Spatial structures of emerging hot and dry compound events over Europe from 1950 to 2023

Compound events (CE), characterized by the combination of climate phenomena that are not necessarily extreme individually, can result in severe impacts when they occur concurrently or sequentially. Understanding past and potential future changes in their occurrence is thus crucial. The present study investigates historical changes in the probability of hot and dry compound events over Europe and North Africa, using ERA5 reanalyses spanning the 1950–2023 period. Two key questions are addressed: (1) Where and when did the probability of these events emerge from natural variability, and what is the spatial extent of this emergence? This is explored through the analysis of “time” and “periods” of emergence, noted ToE and PoE, defined as the year from which and the moments during which changes in compound event probabilities exceed natural variability. The new concept of PoE allows for more in-depth signal analysis. (2) What drives the emergence? More specifically, what are the relative contributions of changes in marginal distributions versus in the dependence structure to the change of compound events probability? The signal is modelled with bivariate copula, allowing for the decomposition of these contributions. A focus on the dependence component is explored to quantify its effect on the signal's emergence. The results reveal clear spatial patterns in terms of emergence and contributions. Five areas are studied in greater depth, selected for their contrasted signal behaviors.

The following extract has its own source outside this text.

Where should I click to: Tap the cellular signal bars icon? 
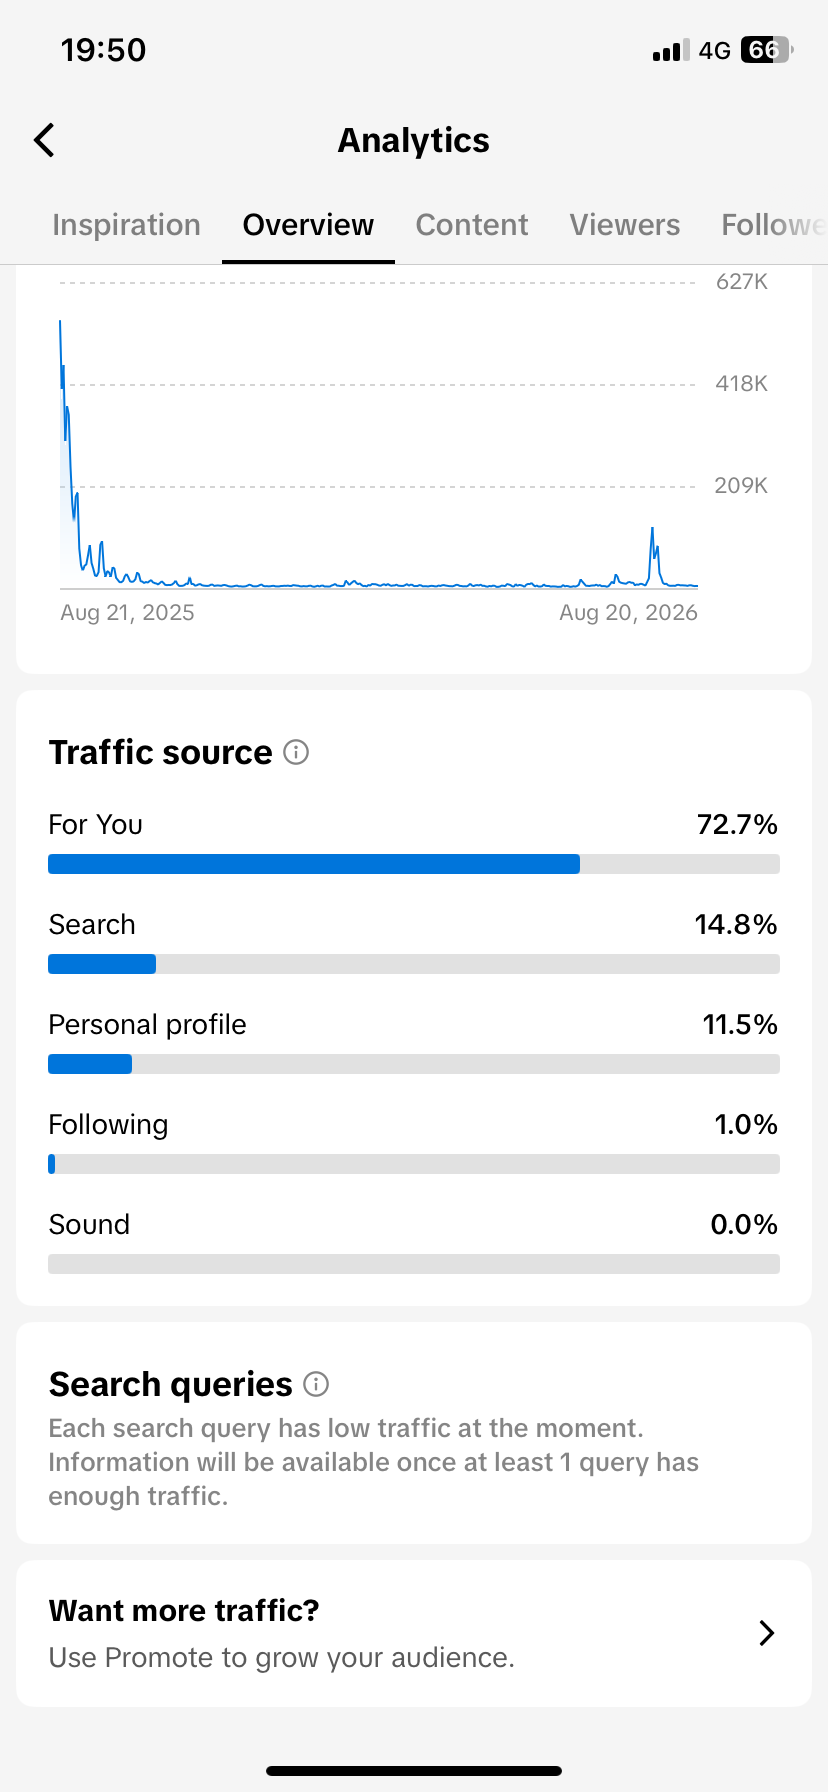pyautogui.click(x=670, y=51)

In some regions, the frequency of hot and dry events increased, mainly due to a change in the marginals. However, other regions see a decrease of CE probabilities, mainly driven by a change in the drought index. Although the dependence component is rarely the main contributor to PoE, it remains necessary to detect signal's emergence. Without considering the dependence component, the date of ToE and the duration of PoE can be overestimated as well as underestimated (even more than 20 years) depending on the area. These findings provide new insights into the drivers of CE probability changes and open avenues for advancing attribution studies, ultimately improving assessments of risks associated with past and future climate change.